Alfonso Ussía
Todos a chirona
Los «progres» poco leídos terminan siempre recordando con severidad la dura ley contra los «Vagos y Maleantes» del franquismo. Una ley, en la que en efecto, cualquier ciudadano podía ser empapelado, juzgado, condenado y enviado durante una temporada a la cárcel o a un campo de trabajo.
Algún párrafo de la Ley de Vagos y Maleantes, de estar en vigor hoy en día, causaría pavor a muchos de sus lectores. Lo primero que hay que aclarar antes de transcribir textualmente el párrafo en cuestión, es que la Ley franquista de Vagos y Maleantes no fue una Ley franquista. Franco la mantuvo. Su inspirador se llamó Manuel Azaña, y fue aprobada por mayoría abrumadora de las izquierdas por las Cortes Constituyentes de la República, y firmada y promulgada el 4 de agosto de 1933.
Es posible que algunos de los que enarbolan orgullosos en manifestaciones varias la efímera grímpola tricolor desconozcan el origen de esa Ley de Vagos y Maleantes que tanto les ha molestado durante decenios por el mero hecho de creerla franquista. Quizá, enterados de que es obra inspirada, defendida y generosamente votada por socialistas y comunistas, el entusiasmo por la que ellos denominan «Bandera de la Libertad» mengüe considerablemente. Sucede que aunque la lean van a seguir en sus trece, porque nada hay más adverso a la inteligencia y la interpretación de las palabras que la incultura y el fanatismo.
La Ley de Vagos y Maleantes redactada por orden de Manuel Azaña, Presidente de la República Española, ídolo de la retroprogresía y de la mansedumbre intelectual de nuestras izquierdas de salón, decía entre otras cosas: « Vagos habituales, rufianes y proxenetas; los que justificaran la posesión o procedencia del dinero u otros efectos, los mendigos profesionales o los que vivan de la mendicidad o exploten a los menores, enfermos mentales o lisiados; los ebrios y toxicómanos; los que para su consumo inmediato suministren vino o bebidas espirituosas a menores de catorce años en lugares y establecimientos de instrucción o en instituciones de educación e instrucción, y los que de cualquier manera promuevan o favorezcan la embriaguez habitual; los que ocultaren su verdadero nombre, disimularen su personalidad o falsearen su domicilio o tuvieran documentos de identidad falsos u ocultaren los propios; los extranjeros que quebranten una orden de expulsión del territorio nacional; y los que observen conducta de inclinación al delito, manifestada por el trato asiduo con delincuentes y maleantes, por la frecuentación de los lugares donde estos se reúnen habitualmente; por su concurrencia habitual a casas de juegos prohibidos y por la comisión reiterada y frecuente de contravenciones penales». Manuel Azaña.
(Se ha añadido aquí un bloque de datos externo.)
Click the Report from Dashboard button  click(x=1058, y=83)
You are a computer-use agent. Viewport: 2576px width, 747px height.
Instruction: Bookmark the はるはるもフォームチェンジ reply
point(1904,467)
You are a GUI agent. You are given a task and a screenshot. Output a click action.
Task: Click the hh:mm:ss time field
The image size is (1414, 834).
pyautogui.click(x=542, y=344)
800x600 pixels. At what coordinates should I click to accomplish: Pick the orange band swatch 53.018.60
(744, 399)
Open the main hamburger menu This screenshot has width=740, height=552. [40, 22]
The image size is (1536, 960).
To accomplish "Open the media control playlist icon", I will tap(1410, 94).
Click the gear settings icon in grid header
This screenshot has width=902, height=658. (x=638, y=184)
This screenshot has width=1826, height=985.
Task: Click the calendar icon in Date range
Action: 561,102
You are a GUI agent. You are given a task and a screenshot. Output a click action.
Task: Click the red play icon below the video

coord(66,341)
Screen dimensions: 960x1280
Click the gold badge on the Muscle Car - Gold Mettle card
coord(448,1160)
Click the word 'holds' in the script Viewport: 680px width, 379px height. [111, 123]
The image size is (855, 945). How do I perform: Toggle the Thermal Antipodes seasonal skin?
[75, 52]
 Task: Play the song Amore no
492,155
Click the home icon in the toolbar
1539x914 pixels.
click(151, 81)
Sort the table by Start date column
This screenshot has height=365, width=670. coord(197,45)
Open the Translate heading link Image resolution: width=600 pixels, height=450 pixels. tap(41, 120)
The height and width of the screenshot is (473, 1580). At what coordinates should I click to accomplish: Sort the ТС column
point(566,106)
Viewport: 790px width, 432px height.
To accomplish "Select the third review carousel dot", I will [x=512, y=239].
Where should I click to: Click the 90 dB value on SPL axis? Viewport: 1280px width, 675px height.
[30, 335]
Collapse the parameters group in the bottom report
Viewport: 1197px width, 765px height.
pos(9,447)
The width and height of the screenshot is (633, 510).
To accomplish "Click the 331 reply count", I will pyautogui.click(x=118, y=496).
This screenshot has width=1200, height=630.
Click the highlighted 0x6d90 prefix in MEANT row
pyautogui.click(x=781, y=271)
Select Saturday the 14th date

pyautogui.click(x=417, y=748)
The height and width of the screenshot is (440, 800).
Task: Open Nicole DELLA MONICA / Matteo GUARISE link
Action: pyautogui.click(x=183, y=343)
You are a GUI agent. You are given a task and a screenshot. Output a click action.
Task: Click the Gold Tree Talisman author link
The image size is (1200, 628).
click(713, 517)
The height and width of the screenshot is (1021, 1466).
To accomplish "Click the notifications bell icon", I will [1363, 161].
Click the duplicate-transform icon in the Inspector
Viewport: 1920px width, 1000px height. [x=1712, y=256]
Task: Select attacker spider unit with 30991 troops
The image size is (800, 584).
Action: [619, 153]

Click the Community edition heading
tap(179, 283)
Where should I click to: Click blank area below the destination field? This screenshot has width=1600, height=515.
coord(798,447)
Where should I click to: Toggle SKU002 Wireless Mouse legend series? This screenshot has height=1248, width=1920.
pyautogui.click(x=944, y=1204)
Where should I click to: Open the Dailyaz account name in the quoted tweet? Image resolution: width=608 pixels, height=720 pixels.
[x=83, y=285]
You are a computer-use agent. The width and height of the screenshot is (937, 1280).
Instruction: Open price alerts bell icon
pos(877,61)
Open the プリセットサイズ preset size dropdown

Una ley tan progresista y de izquierdas, gloria legislativa de la Segunda República, texto del bondadoso «padre» – «los tiros a la barriga»– de los afanados en recuperar la Memoria Histórica –esta Ley se les ha traspapelado–, nos hace a todos los ciudadanos españoles de hoy sospechosos de ser terribles delincuentes. Una frase es concluyente: «Aquellos que observen conducta de inclinación al delito». Es decir, que el progresista Azaña no precisaba de la comisión de un delito para que la Justicia actuara, sino la mera «inclinación» convertía al inclinado en vago, maleante y preso.
Esta Ley, que popularmente fue conocida por «La Gandula», de estar hoy en vigencia, nos metería a todos en chirona. Nada de particular. A todos menos a socialistas y comunistas, claro está, que fueron sus vibrantes defensores. Descanse en paz, don Manuel. Y besos a los «buenistas», muchos besos.